Kostunica beruft sich auf UN-Resolution 1244, die die Einheit Jugoslawiens postuliert. Auch das Waffenstillstandsabkommen zwischen den jugoslawischen Streitkräften und der NATO vom 9. Juni 1999 garantiert die Zugehörigkeit des Kosovo zu Jugoslawien. Dies wurde von US-Verteidigungsminister William Cohen bei einer Pressekonferenz in Thessaloniki am 9. Oktober noch einmal bekräftigt.

Es bleibt abzuwarten, in welchem Umfang der neue jugoslawische Präsident zu einer Überwindung des Hasses zwischen Serben und Albanern im Kosovo beitragen wird. Ein erster Schritt dazu wäre die Freilassung von rund 2000 Kosovaren, die seit dem Kosovokrieg in serbischen Gefängnissen einsitzen. Sollte dies nicht umgehend geschehen, forderte UN-Administrator Bernhard Kouchner am 11. Oktober neue Sanktionen - diesmal gegen die demokratischen Machthaber in Belgrad.
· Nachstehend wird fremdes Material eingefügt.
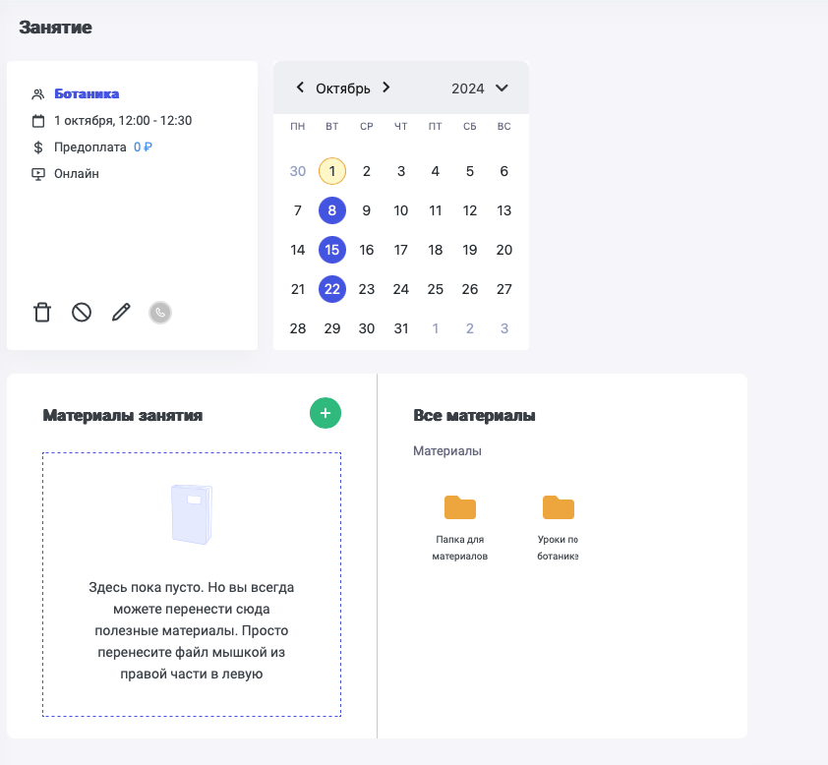Open the 'Папка для материалов' folder

click(460, 507)
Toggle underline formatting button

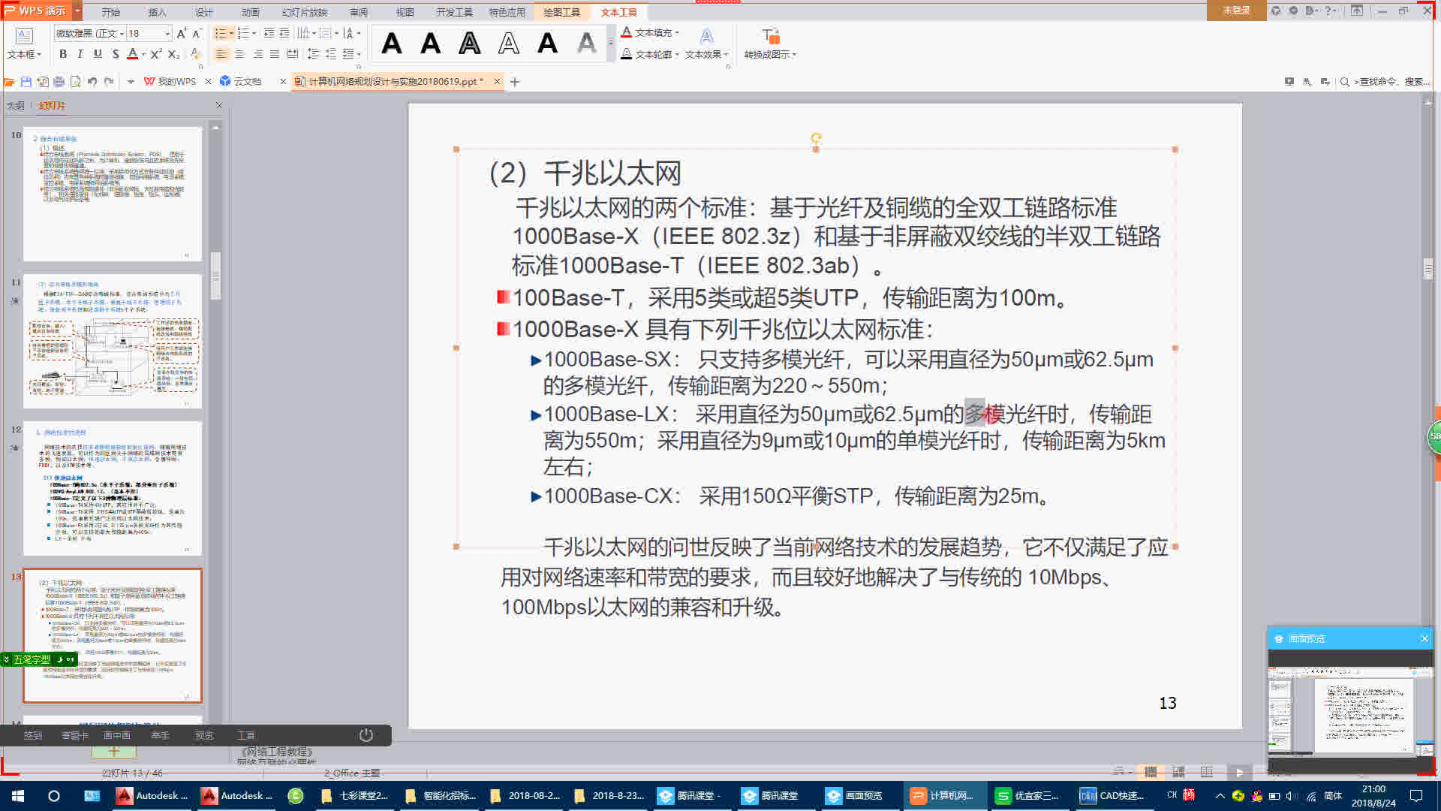(98, 54)
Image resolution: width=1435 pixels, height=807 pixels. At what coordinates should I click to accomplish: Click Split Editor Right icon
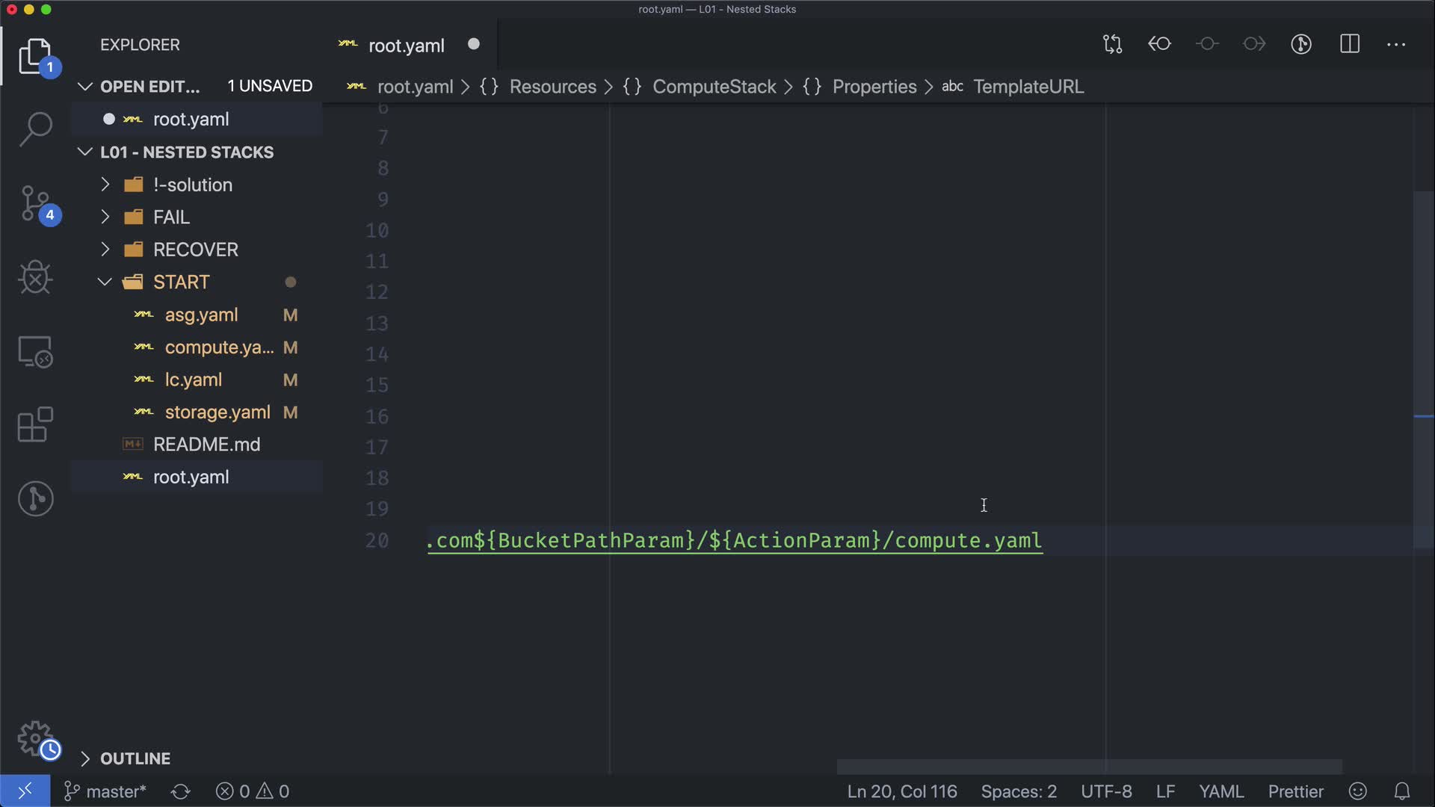tap(1350, 45)
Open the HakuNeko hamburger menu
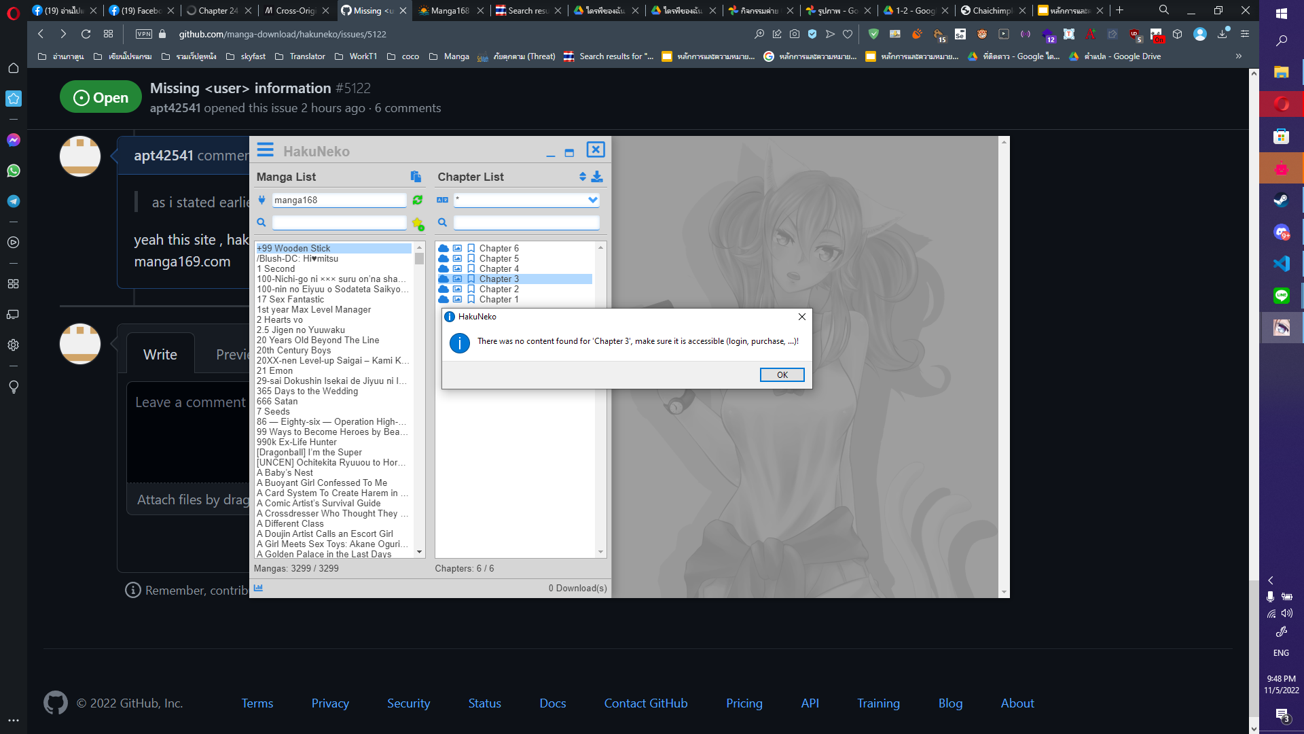This screenshot has height=734, width=1304. click(x=266, y=150)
In dem Waffenstillstandsvertrag wird der Regierung in Belgrad außerdem das Recht zugestanden, erneut Streitkräfte und Polizei in der Provinz zu stationieren. Bei einer jugoslawischen Armeereform wurde kürzlich ein neues Kosovokontingent aufgebaut und an der kosovarischen Grenze stationiert. Sollte Kostunica zum Schutz der serbischen Minderheit im Nordkosovo intervenieren, wie es Zoran Djindjic am 11. Oktober ankündigte, sind Zusammenstösse mit der UCK nicht ausgeschlossen. Zu ersten Schießereien kam es bereits am 9. Oktober. Die Soldaten der KFOR stehen nun zwischen allen Fronten.